NTA in any way, shape or form.
I knew a lot of people who survived that war, once upon a time. Their families died, wiped out. They lived entire lives wishing for even the smallest hint or word that maybe their family lived. They moved on, created entirely new families, but they still wished and prayed.
Instead, they went into their graves knowing the people they loved most were in a mass grave, turned to ash, gone up in cinders. If they were lucky, they knew where the final place their family member was seen alive was located. They didn’t know if they were moved, relocated, or that was it. There was no possible way for them ever to find out.
The person they loved more than life itself became a nameless casualty. Their body starved, desecrated, relieved of life. The only person who would ever remember their name now also being lowered into the earth.
He lived. She remembered. Your family remembers. He made a second family and they remember. He will not be forgotten. He will not be one of… he got to be him until the moment he had his name carved in a headstone. Even in death, he got to be someone. And you gave her that before she passed. They were both someone.
It sounds like it gave her peace tbh.
So grandma is 91 in 2013, so born in 1922. Before WWII she had multiple children with her husband. WWII was 1939-1945, so if you are European she would have been 16 when her husband was drafted in 1939. If you’re American and he was drafted in 1945, she could have been 21.
To have 3 children by 21 in the 1930s means your grandma was the luckiest woman alive, given the rate of both infant and maternal mortality in childbirth at the time, with deaths practically guaranteed if you experienced something like preeclampsia or obstructed labour. While mothers have been having dozens of children for years, having 3 in a maximum of 5 years in the 1930s would have given her a mortality rate of over 1% with each birth, which doesn’t sound like much but it is in the 30s when childbirth was among the biggest mortality rates.
Except you said that grandpa couldn’t find your grandma & co due to bombings. There was one aerial bombing against the US in 1942, and to this day that is the only aerial bombing against North America. There were also incidents like Pearl Harbour and various ships were attacked, but unless granny lived on a boat she wouldn’t have had to evacuate.
Which means you’re European. Which means grandpa would have been drafted well before 1945. Which means grandma had her 3 kids by the time she was 16-20 (and 20 is pushing it because most European countries had established conscription by 1939).
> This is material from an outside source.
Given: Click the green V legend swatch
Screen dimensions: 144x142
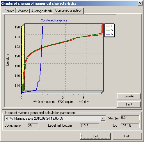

While the average marriage age in Europe at the time was 16, the conscription age was 18, and the bombings were largely in 1940/1941.
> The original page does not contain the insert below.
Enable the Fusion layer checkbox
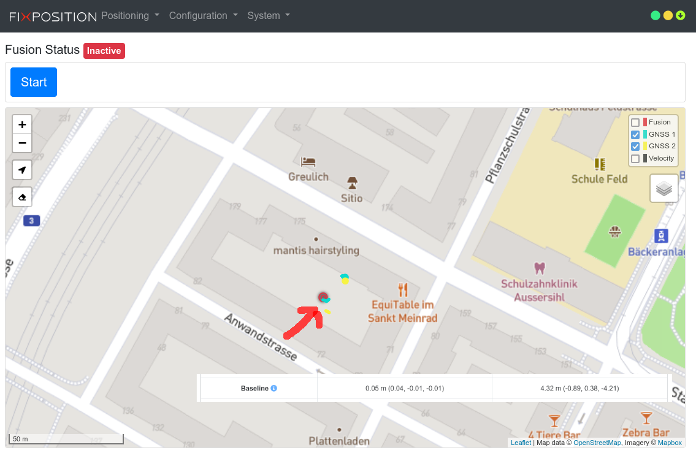 [635, 123]
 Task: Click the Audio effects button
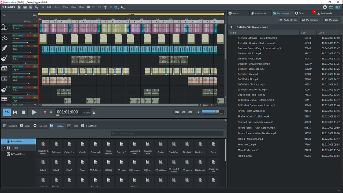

So for her to have 3 kids, and grandpa to have lost them in the bombings, grandma would have married grandpa when she was 16 and he was 18 in 1939, they had 3 kids, also in 1939, and then he got conscripted, also in 1939, in order to lose them in the bombings that began in 1940. That’s a lot to do in a year.
Additionally, while communication wasn’t great at the time, it was a lot better than you gave it credit for, and any evacuations were monitored reasonably well. There were absolutely cases of kids just… disappearing without documentation… but not a mother with three children who knew who her husband was and where he was and was waiting on him to come home.
And while there were also people who died in the bombings or were presumed dead, your grandpa wouldn’t have been able to declare people who were very much alive as passed away, your grandma would have been notified if he tried and she would have been documented somewhere, whether that was on a voting card, a work contract, or a rental agreement, and he wouldn’t have been able to remarry with a living wife. There were literal government departments dedicated specifically to reuniting loved ones who lost each other in the war. Communication being bad doesn’t explain how this could have happened unless grandma didn’t put her name on anything at all through to 2013.
So not TA for telling your grandma about this, given it didn’t happen. YTA for using global tragedies for your karma farming.